I Conciatori chiedono un “incontro urgente con la Regione per sollecitare gli interventi di adeguamento dell’impianto di depurazione di Solofra ed avere informazioni aggiornate sullo stato attuale rispetto al sequestro degli impianti consortili”.

Necessario anche “il censimento dei punti di immissione di acque nel torrente Solofrana e negli altri corsi d’acqua presenti, la pulizia dell’alveo dei torrenti al fine di poter meglio identificare i punti di immissione e gli scarichi autorizzati”.

Gli imprenditori chiedono anche di “garantire l’efficienza della rete fognaria industriale fornendo informazioni dettagliate su eventuali criticità, manutenzioni e rischi di esondazione e di attivare, di concerto con il Comune di Montoro, sistemi di videocontrollo per monitorare in maniera costante e tempestiva eventuali scarichi abusivi e poter intervenire unitamente alle altre Istituzioni competenti per individuare i responsabili”.

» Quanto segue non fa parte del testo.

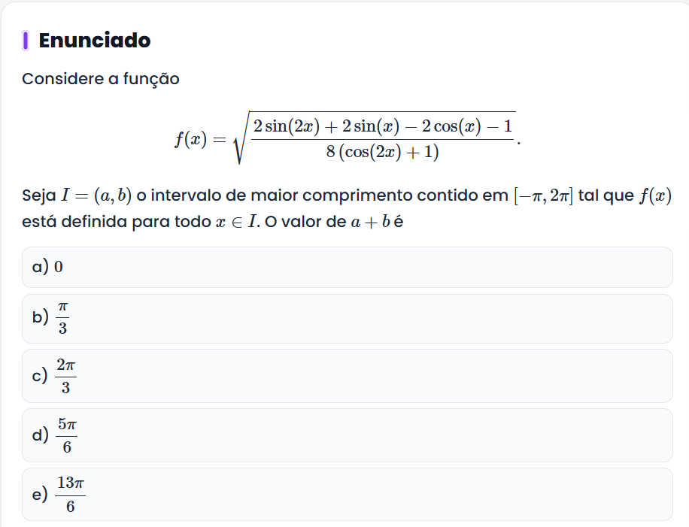Click the purple bar beside Enunciado
The height and width of the screenshot is (527, 689).
pyautogui.click(x=26, y=41)
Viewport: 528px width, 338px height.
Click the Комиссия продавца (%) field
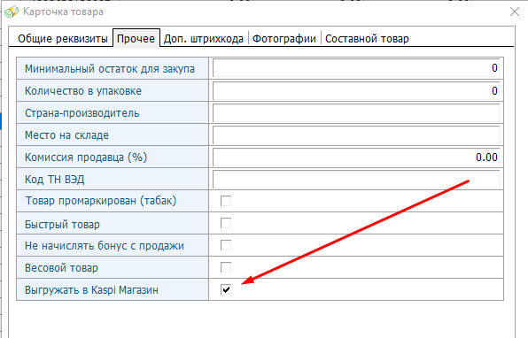tap(356, 157)
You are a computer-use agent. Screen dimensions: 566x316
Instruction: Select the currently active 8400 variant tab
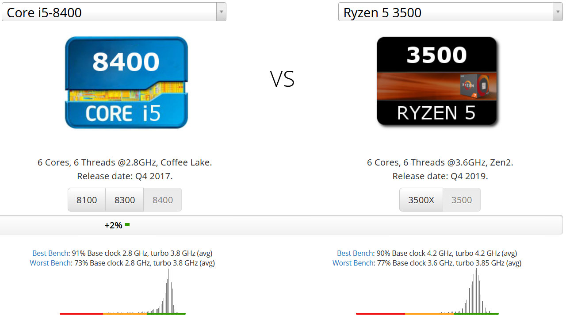(x=162, y=200)
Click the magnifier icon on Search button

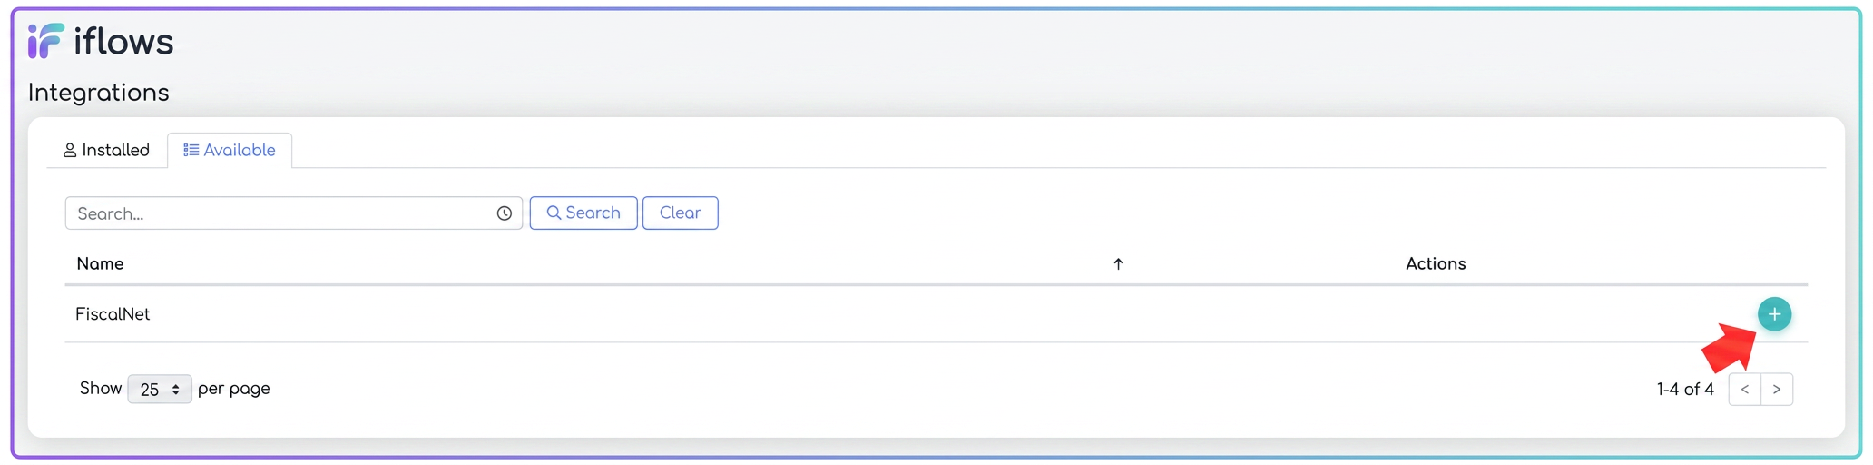(554, 213)
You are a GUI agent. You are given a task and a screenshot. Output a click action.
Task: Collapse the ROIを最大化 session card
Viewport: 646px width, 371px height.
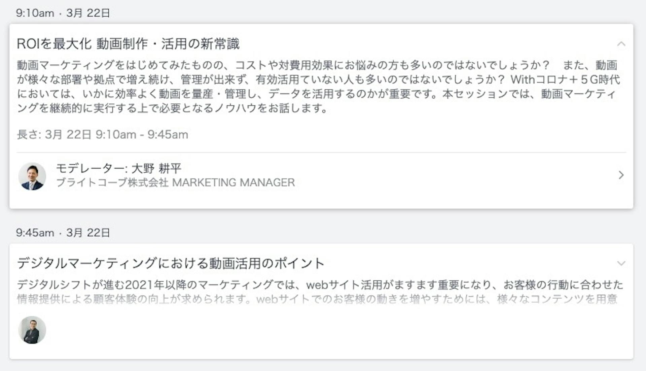[621, 44]
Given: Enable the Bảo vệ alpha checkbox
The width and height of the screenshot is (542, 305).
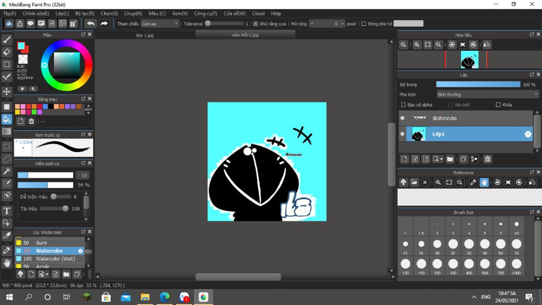Looking at the screenshot, I should click(x=403, y=105).
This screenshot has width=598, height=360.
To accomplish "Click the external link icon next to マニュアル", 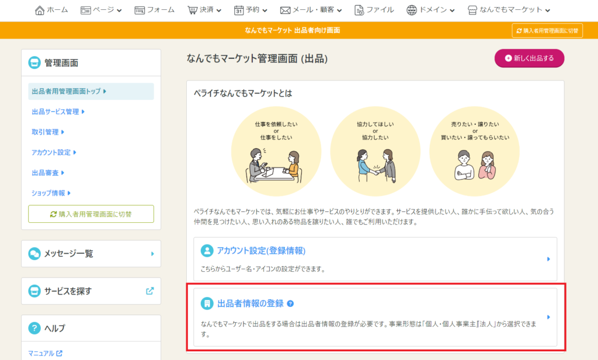I will [59, 353].
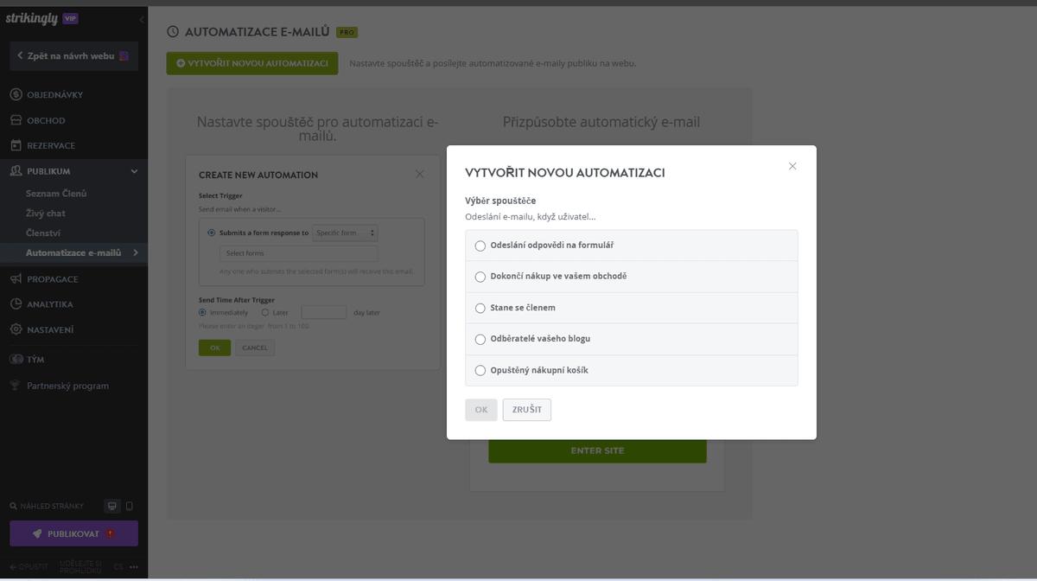Click the Propagace megaphone icon
Image resolution: width=1037 pixels, height=581 pixels.
16,279
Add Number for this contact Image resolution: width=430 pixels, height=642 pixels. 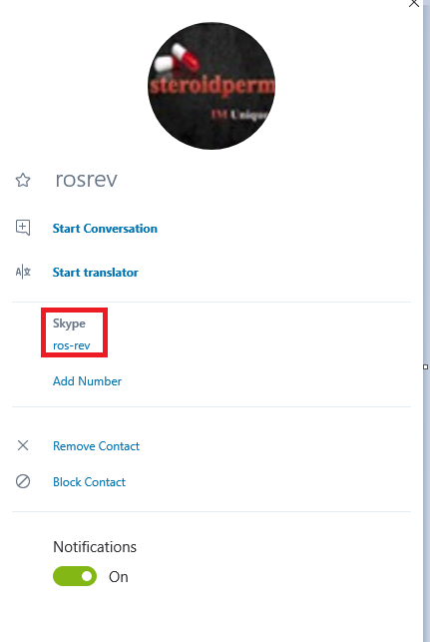[87, 381]
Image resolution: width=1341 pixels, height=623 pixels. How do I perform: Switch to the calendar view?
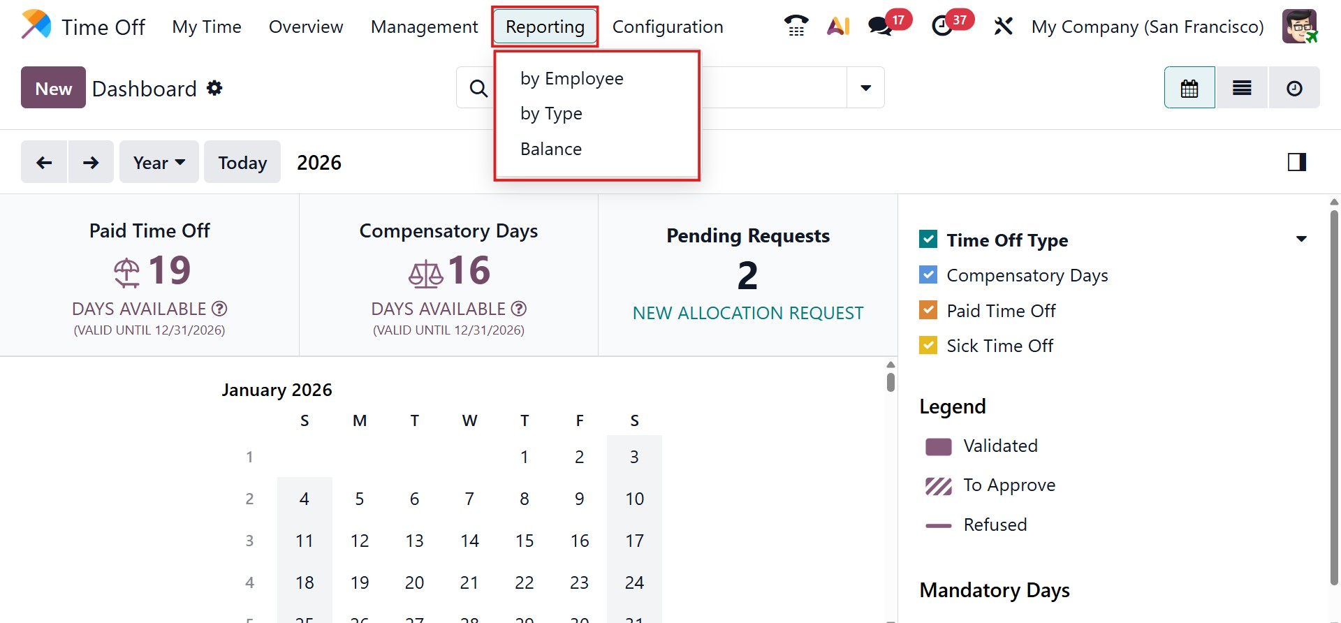[1189, 88]
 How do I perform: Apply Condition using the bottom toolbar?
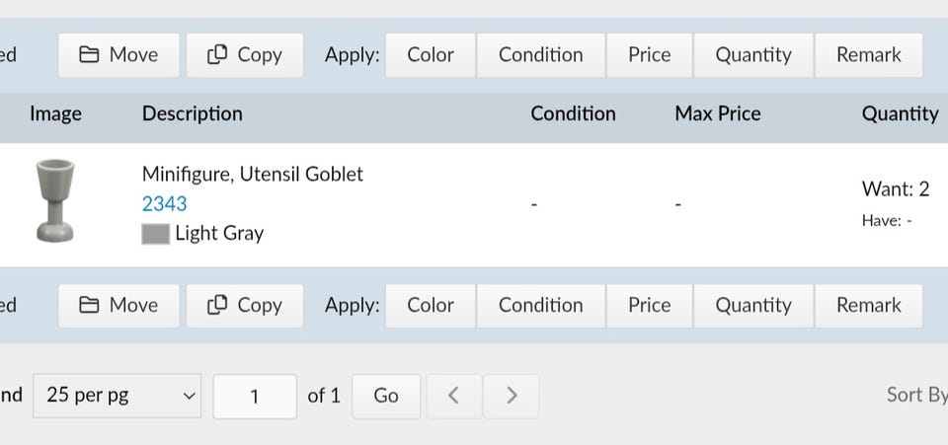pos(540,306)
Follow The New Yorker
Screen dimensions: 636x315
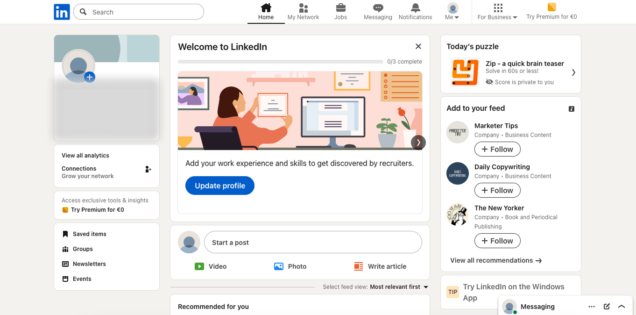(497, 241)

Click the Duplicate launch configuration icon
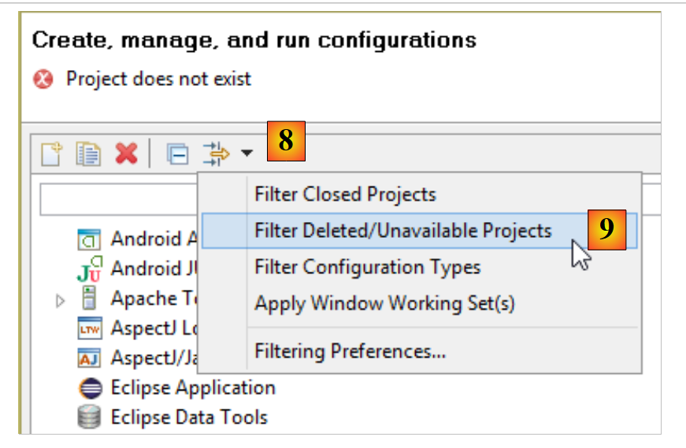click(x=87, y=154)
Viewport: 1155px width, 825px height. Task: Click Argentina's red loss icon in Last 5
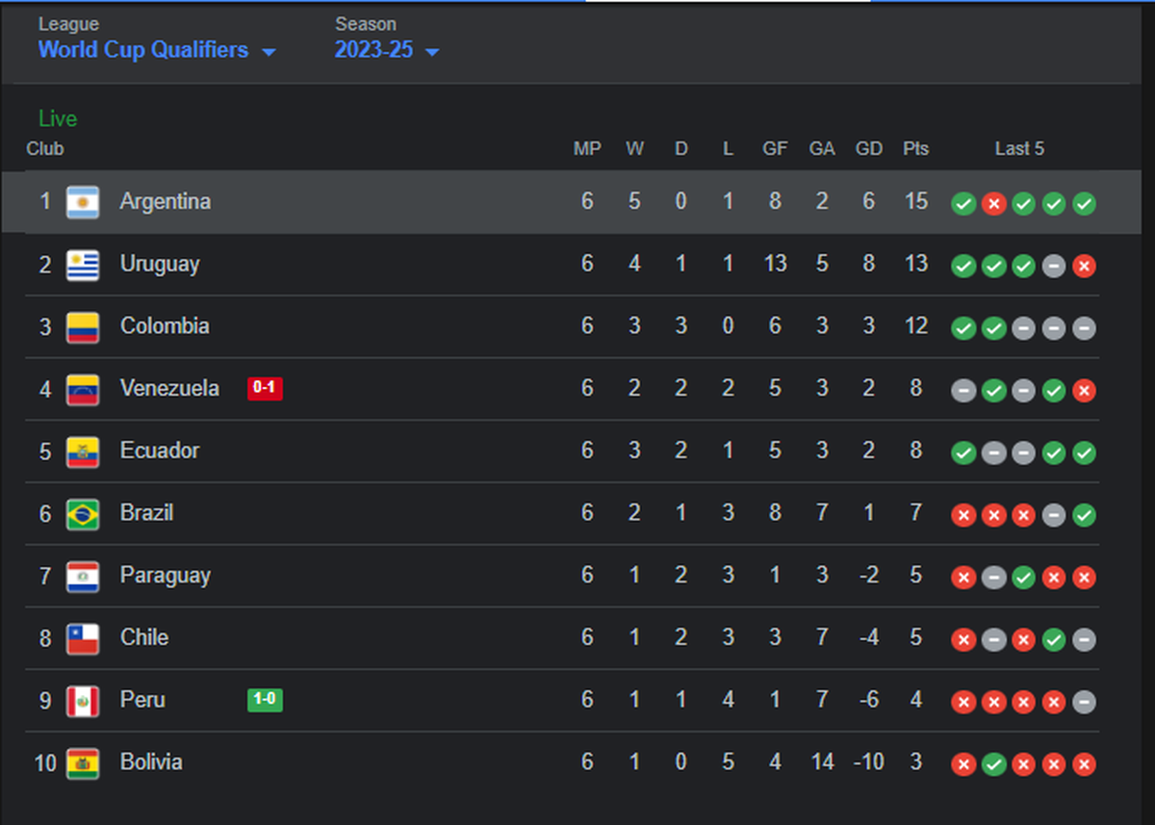[993, 204]
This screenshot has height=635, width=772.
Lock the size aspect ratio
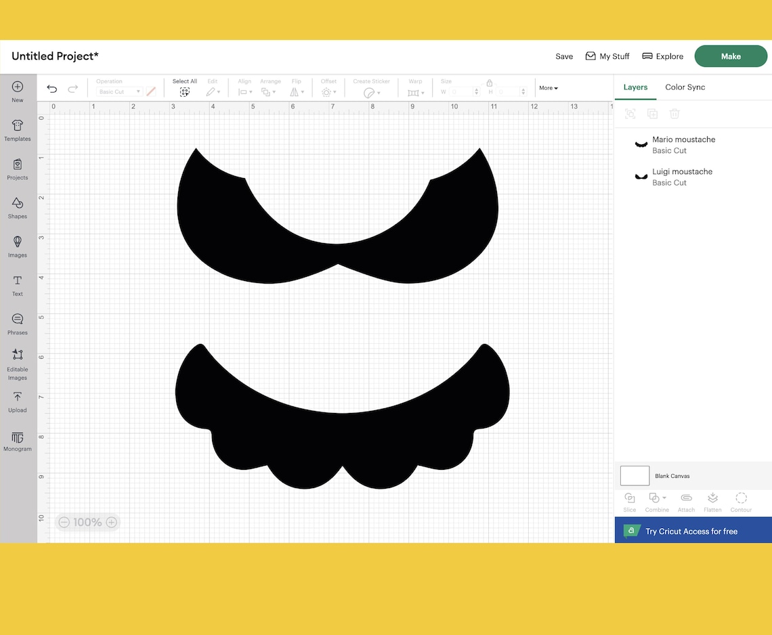point(490,84)
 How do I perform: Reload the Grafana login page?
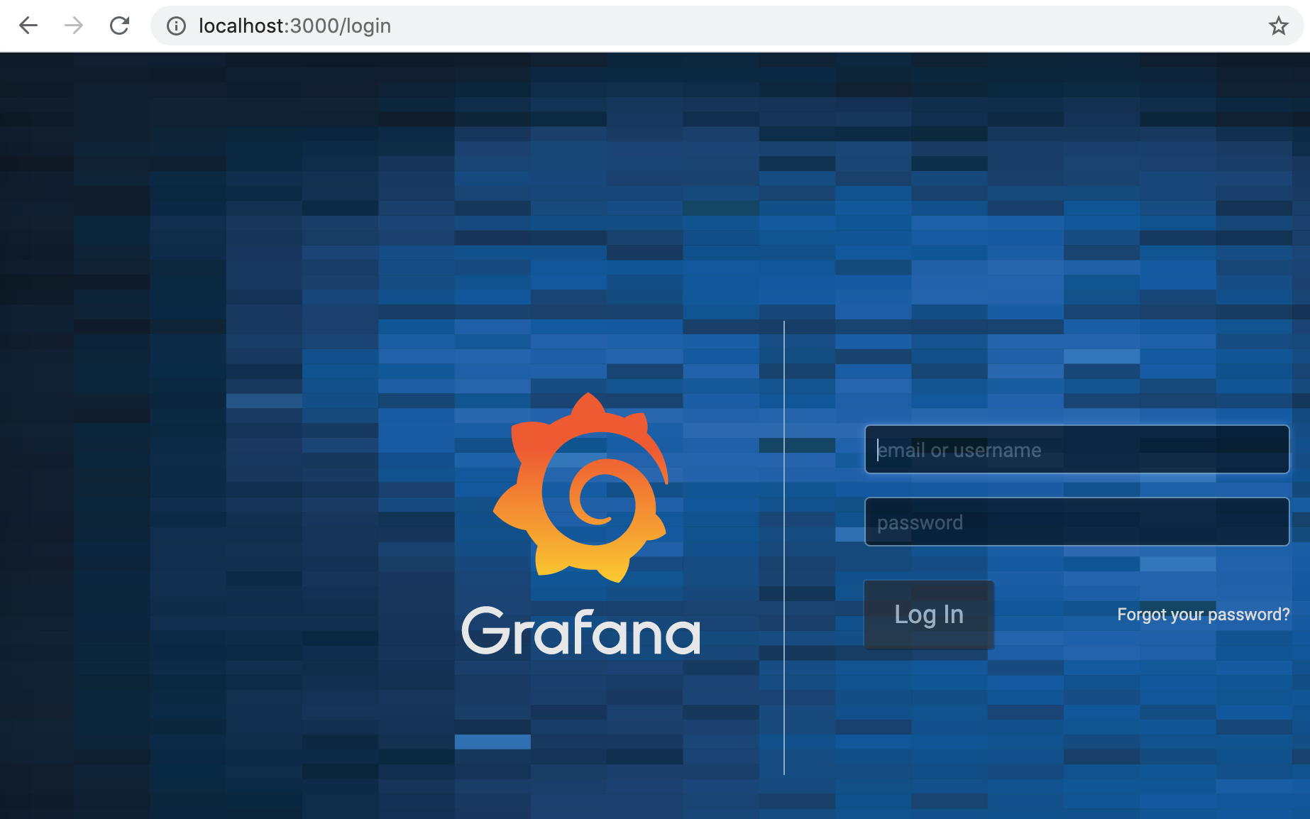coord(119,26)
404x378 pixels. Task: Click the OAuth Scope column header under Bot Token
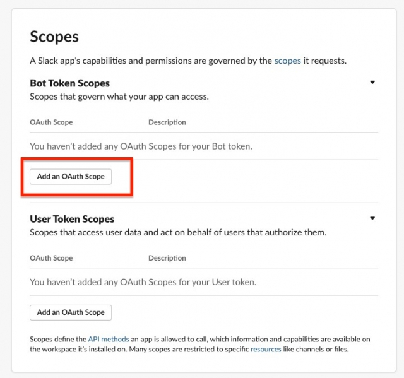pos(51,122)
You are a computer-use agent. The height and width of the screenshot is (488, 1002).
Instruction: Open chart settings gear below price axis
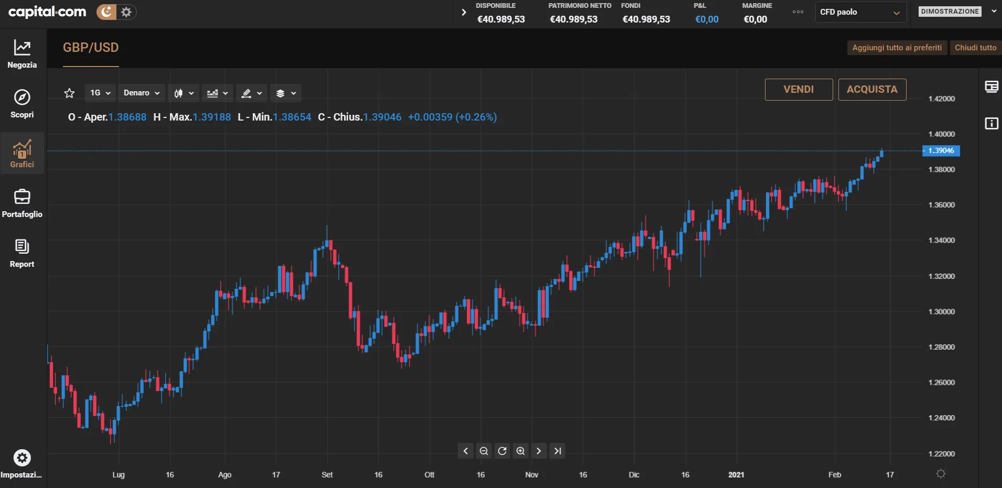tap(941, 474)

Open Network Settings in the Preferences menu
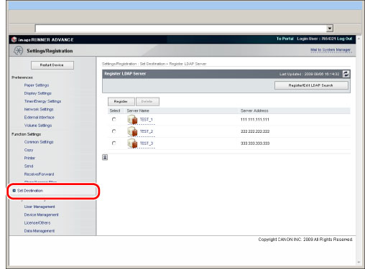[39, 109]
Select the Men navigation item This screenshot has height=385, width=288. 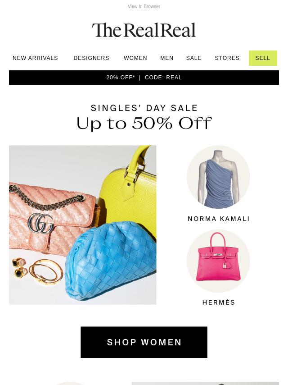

“Come impegno diretto – si legge ancora nel comunicato – si chiede a tutti i titolari di attività economiche, non solo conciarie, presenti nel Comune di Solofra ed in quelli limitrofi, di controllare le proprie aree esterne per evitare fenomeni di sversamenti accidentali, che anche dopo il trattamento delle acque di prima pioggia, in presenza di precipitazioni intense ed improvvise, possano determinare dilavamenti con trasporto di sostanze potenzialmente inquinanti”.

Infine chiedono al Comune “che si tracci un cronoprogramma con tempi certi per verificare la realizzazione degli interventi richiesti, procedendo ad incontri di verifica con la partecipazione anche di Codiso e Cogei. Gli imprenditori confidano nell’attenzione del Sindaco, dell’Assessore all’Ambiente e di tutti i Consiglieri del Comune di Solofra perché si facciano parte attiva nel realizzare le azioni e gli interventi esposti, nella consapevolezza che dal superamento delle criticità ambientali dipende il futuro dell’intero Distretto industriale”.

Il presente documento è stato condiviso dalle aziende associate a Confindustria Avellino ed Unic presenti all’incontro tenutosi il 3 settembre 2018. Copia del documento verrà trasmesso per conoscenza al Prefetto di Avellino.